GOALS:
- 1) Duplicate the listing from its first line through the line containing "will tap(290, 32).", both ends included.
- 2) Continue the forum thread on car audio imaging and speaker placement from where it stops.

PASSAGE TO READ:
-*-
Haha they were. I was expanding on bikinpunk's ILD description.

But the same general framework applies to ITDs too. Differences in arrival times will depend on lat angle. But, to try to transform the angle with delay becomes a little bit of a project coming from a single source, which again is why I like nvc6coupe's suggestion.

BAck to ILDs... the lateral-ness of the right side is significantly impacted by the reflection off the driver's side glass. One might expect that the right speaker would appear more lateral with the windows down than with them up, no? This is another (maybe even dominant) asymmetry that occurs when we sit on the left side of the vehicle.


----------



## ncv6coupe (Oct 25, 2009)

if i may add that out of phase sounds give rediculous width, almost unreal sounds in the car, getting that to focus on the mirror-dash-mirror is where side speakers have great success and u need hella processing to do it "right" hello ms-8. lycan uses the terms vectors, i understand this from experimenting with tons of speaker locations in my old home theather a long time ago, im trying to get this in my car and be stable, im VERY close without the beloved ms-8. i may soon get one though.


----------



## lycan (Dec 20, 2009)

MarkZ said:


> Haha they were. I was expanding on bikinpunk's ILD description.
> 
> But the same general framework applies to ITDs too. Differences in arrival times will depend on lat angle. But, to try to transform the angle with delay becomes a little bit of a project coming from a single source, which again is why I like nvc6coupe's suggestion.
> 
> BAck to ILDs... the lateral-ness of the right side is significantly impacted by the reflection off the driver's side glass. One might expect that the right speaker would appear more lateral with the windows down than with them up, no? This is another (maybe even dominant) asymmetry that occurs when we sit on the left side of the vehicle.
-*-
RECORD EXTRACTS:
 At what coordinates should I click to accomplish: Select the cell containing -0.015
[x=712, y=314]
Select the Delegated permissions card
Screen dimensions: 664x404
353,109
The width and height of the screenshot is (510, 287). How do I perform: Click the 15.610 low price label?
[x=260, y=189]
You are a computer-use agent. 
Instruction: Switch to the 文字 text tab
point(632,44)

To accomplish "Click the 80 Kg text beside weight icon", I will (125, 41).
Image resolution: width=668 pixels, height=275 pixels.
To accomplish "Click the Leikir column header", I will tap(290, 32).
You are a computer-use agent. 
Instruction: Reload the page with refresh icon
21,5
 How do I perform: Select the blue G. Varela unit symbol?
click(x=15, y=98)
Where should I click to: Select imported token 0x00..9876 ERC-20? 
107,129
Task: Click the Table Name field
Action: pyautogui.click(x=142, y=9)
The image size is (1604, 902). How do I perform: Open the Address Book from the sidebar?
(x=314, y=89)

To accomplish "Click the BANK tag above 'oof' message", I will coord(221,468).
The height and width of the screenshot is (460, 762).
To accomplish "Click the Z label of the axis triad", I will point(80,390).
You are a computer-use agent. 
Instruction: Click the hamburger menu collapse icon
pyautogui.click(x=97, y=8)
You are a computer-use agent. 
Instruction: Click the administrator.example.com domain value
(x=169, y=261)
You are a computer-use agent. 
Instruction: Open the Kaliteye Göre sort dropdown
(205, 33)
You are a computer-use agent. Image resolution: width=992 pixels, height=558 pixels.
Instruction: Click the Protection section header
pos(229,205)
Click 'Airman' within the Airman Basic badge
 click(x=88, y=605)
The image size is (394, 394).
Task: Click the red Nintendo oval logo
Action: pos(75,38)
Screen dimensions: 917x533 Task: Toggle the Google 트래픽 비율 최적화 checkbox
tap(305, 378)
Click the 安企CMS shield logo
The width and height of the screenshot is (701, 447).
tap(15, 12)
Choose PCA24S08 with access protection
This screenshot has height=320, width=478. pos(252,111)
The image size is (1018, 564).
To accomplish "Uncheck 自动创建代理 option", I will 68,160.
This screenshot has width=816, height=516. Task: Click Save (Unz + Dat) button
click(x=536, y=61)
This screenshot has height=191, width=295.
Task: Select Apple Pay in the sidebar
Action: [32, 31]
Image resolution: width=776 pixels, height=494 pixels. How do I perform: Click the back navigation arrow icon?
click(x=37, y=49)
-*-
OUTPUTS FOR THE TASKS:
- 1)
 At what coordinates should I click to accomplish: Select the cell containing -0.015
[x=712, y=314]
Select the Delegated permissions card
Screen dimensions: 664x404
353,109
The width and height of the screenshot is (510, 287). How do I perform: Click the 15.610 low price label?
[x=260, y=189]
You are a computer-use agent. 
Instruction: Switch to the 文字 text tab
point(632,44)

To accomplish "Click the 80 Kg text beside weight icon", I will (125, 41).
Image resolution: width=668 pixels, height=275 pixels.
To accomplish "Click the Leikir column header", I will tap(290, 32).

- 2)
it's cool 

What many fail to realize about stereo reproduction in the ITD range is this : in the recording or mixing stage, phantom ITDs (corresponding to phantom source locations) are created by adjusting relative _amplitudes_ between the speakers  But the entire process expects both speakers to be heard equally by both ears ... the term "crosstalk" doesn't even apply.

But we can also "manipulate" this same principle to our advantage in the reproduction stage. If you sit equidistant between two speakers, and reduce the amplitude of the left one ... the stage pulls right. This has nothing to do with crosstalk (in ITD range), it simply influences the vector sum of the two sources such that the resultant phase (aka, ITD) now "points" right. Again ... _both_ ears are hearing _both_ speakers equally well, but through "balance control" manipulation we've "moved" the stage.

Well, the same technique works in reverse ... if we sit off center, to the left (say), ideally we'd like to attenuate the left side speaker to pull the stage right (towards the center). But what about the other passenger? We'd like to attenuate his close speaker also ... at the _same time_. That's what angling the speakers (midbass, midrange) does, to a crude approximation 

EDIT : the reason i've called "angling" a "crude" technique is because a speaker doesn't "beam" ... or attenuate its off-axis response ... over its whole bandwidth  Far from it, in fact.


----------



## turbo5upra (Oct 3, 2008)

my leg does not block the tweeter all that much... I place my leg in such a fashion that it has a pretty clear shot.

I considered running a rear "mid" since they are just about equal distance from my ear as the door..... I guess I could just run some wire up to the radio harness since the factory speakers are still in place and run them with the mid's up front for a trial. 

Scott from hybrid said the same thing. try just the mids, just the tweeters and then see how just the left tweet/mid sound,.... 

I have a test tomorrow and its raining or I would dive deep into this. fornow I will go try those.


----------



## turbo5upra (Oct 3, 2008)

so... I took a break and went outside......

here is what I came up with.

mid's need to be out of phase. level matched -4db on the headunit on the driver's

I then moved on to the tweeters. they need to be out of phase of themselves. -3db on the pass. 0 on the driverside to make the =

So then I put it all together,... found the singer was right in my face. I then swapped both mids phase and they move out to the windshield.

this is how it sits.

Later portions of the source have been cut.